Compute $\sum\limits_{n=1}^\infty\frac{1}{(n(n+1))^p}$ where $p\geq 1$

I was recently told to compute some integral, and the result turned out to be a scalar multiple of the series $$\sum\limits_{n=1}^\infty\frac{1}{(n(n+1))^p},$$ where $p\geq 1$. I know it converges by comparison for $$\dfrac{1}{(n(n+1))^p}\leq\dfrac{1}{n(n+1)}<\dfrac{1}{n^2},$$ and we know thanks to Euler that $$\sum\limits_{n=1}^\infty\frac1{n^2}=\frac{\pi^2}6.$$ I managed to work out the cases where $p=1$ and $p=2$. With $p=1$ being a telescoping sum, and my solution for $p=2$ being $$\frac13\pi^2-3,$$ which I obtained based on Euler's solution to the Basel Problem. I see no way to generalize the results to values to arbitrary values of $p$ however. Any advice on where to start would be much appreciated.

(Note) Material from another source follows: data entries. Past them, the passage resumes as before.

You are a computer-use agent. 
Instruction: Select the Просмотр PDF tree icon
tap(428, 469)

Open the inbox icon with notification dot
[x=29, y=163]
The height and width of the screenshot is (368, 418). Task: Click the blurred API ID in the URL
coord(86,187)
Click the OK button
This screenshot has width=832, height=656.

Also, in absence of another formula, is the series itself a valid answer? Given that it converges of course.

Solution 1:

I was doing this exercise not a long ago with a student of mine, nice thing I have a chance to discuss it here. Assuming $p\in\mathbb{N}^+$, we just have to perform a partial fraction decomposition of $\frac{1}{x^p(x+1)^p}$. By stars and bars we have $\frac{1}{(1+x)^p}=\sum_{n\geq 0}\binom{p+n-1}{p-1}(-1)^n x^{n}$, hence the singularity at the origin gives a contribution equal to $$ \sum_{n=0}^{p-1}\binom{p+n-1}{p-1}\frac{(-1)^n}{x^{p-n}}=(-1)^p\sum_{n=1}^{p}\binom{2p-n-1}{p-1}\frac{(-1)^{n}}{x^{n}} $$ to the partial fraction decomposition of $\frac{1}{x^p(x+1)^p}$. By symmetry, the contribution provided by the singularity at $x=-1$ equals $$ (-1)^p\sum_{n=1}^{p}\binom{2p-n-1}{p-1}\frac{1}{(x+1)^n}$$ hence $\sum_{x\geq 1}\frac{1}{x^p(x+1)^p}$ splits as the following linear combination of values of the $\zeta$ function at even integers and telescopic series:

$$(-1)^p\sum_{k=1}^{\lfloor p/2\rfloor}\binom{2p-2k-1}{p-1}(2\zeta(2k)-1)-(-1)^p\sum_{k=0}^{\lfloor p/2\rfloor}\binom{2p-2k-2}{p-1} $$ which can be simplified as $$\boxed{\sum_{n\geq 1}\frac{1}{n^p(n+1)^p}= 2(-1)^p\sum_{k=1}^{\lfloor p/2 \rfloor}\binom{2p-2k-1}{p-1}\zeta(2k)-\frac{(-1)^p}{2}\binom{2p}{p}.}$$

Solution 2:

$\newcommand{\msc}[2]{\left(\binom{#1}{#2}\right)}$ Assume that $p$ is a positive integer, and write $\msc{n}{k}$ for the multiset coefficient. Then by the method of Heaviside we have the partial fraction decomposition $$\frac{1}{n^p(n+1)^p}=(-1)^p\sum_{k=1}^{p}\msc{p}{p-k}\left(\frac{(-1)^k}{n^k}+\frac{1}{(1+n)^k}\right)$$ So that $$\begin{split}\sum_{n=1}^{\infty}\frac{1}{n^p(n+1)^p}&=(-1)^{p-1}\msc{p}{p-1} + (-1)^p\sum_{k=2}^p\msc{p}{p-k}(-1+(1+(-1)^k)\zeta(k))\\ &=(-1)^{p-1}\sum_{k=1}^p\msc{p}{p-k} + 2(-1)^p\sum_{k=1}^{\lfloor p/2\rfloor}\msc{p}{p-2k}\zeta(2k) \end{split}$$ $$\boxed{\sum_{n=1}^{\infty}\frac{1}{n^p(n+1)^p}=(-1)^{p-1}\sum_{k=1}^p\msc{p}{p-k} + 2(-1)^p\sum_{k=1}^{\lfloor p/2\rfloor}\msc{p}{p-2k}\frac{(2\pi)^{2k}\lvert B_{2k}\rvert }{2(2k)!}}$$ where $\zeta(s)$ denotes the Riemann zeta function and $B_n$ denotes the Bernoulli numbers.